- **What the exercise asks**
Quote, word for word, the line containing "The width and" and all lines that follow it to the end of the records, with no pictures.

[[ Records to use, beginning ]]

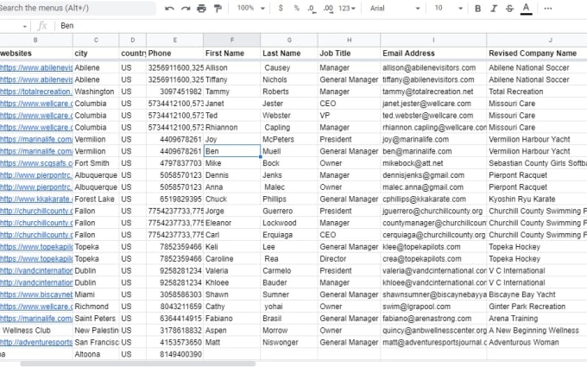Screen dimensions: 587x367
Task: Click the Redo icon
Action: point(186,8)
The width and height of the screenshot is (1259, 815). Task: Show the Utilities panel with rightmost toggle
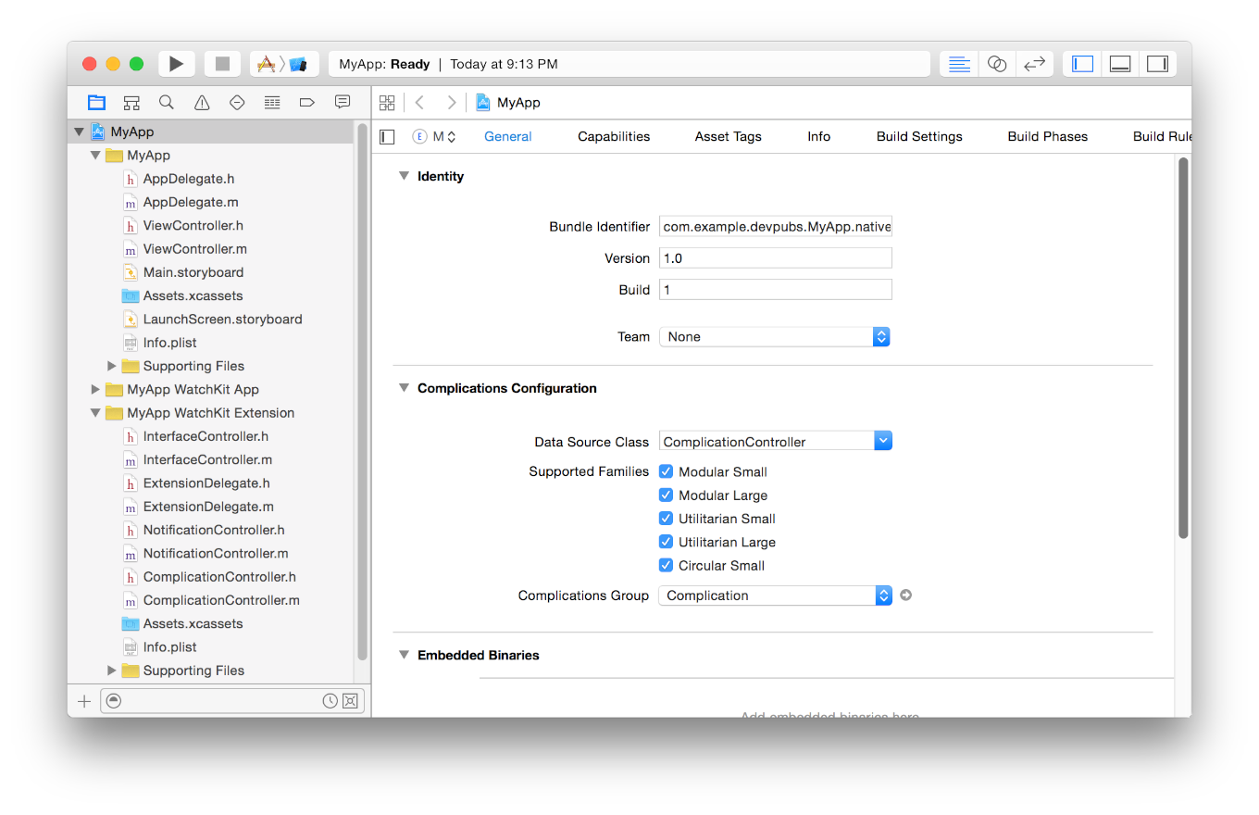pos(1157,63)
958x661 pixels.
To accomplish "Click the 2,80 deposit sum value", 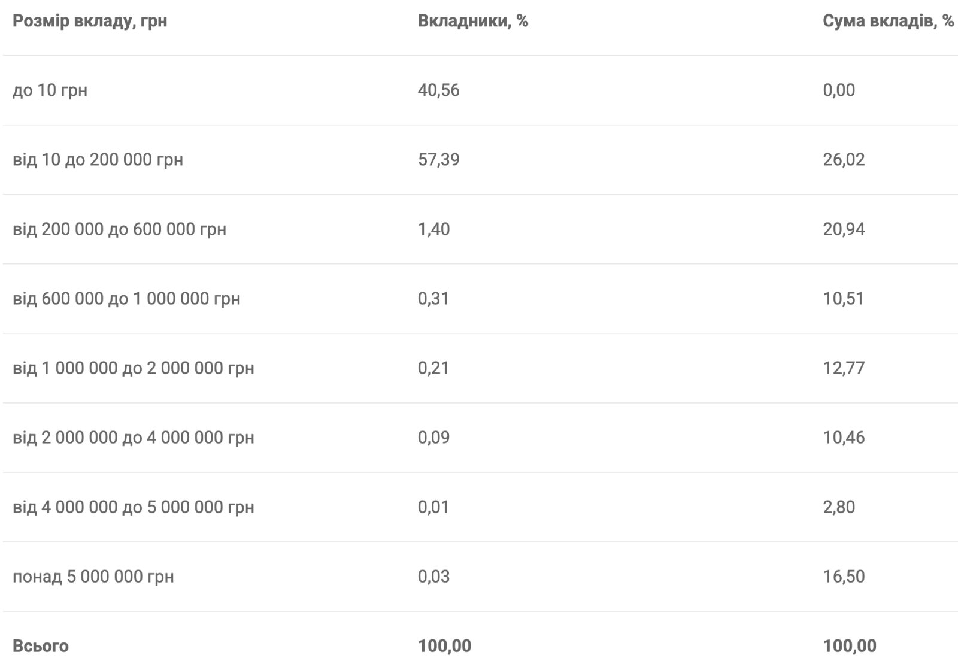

[[ Records to use, end ]]

- **Task solution**
The width and height of the screenshot is (1259, 815). Task: Show the Utilities panel with rightmost toggle
pos(1157,63)
958x661 pixels.
To accomplish "Click the 2,80 deposit sum value", 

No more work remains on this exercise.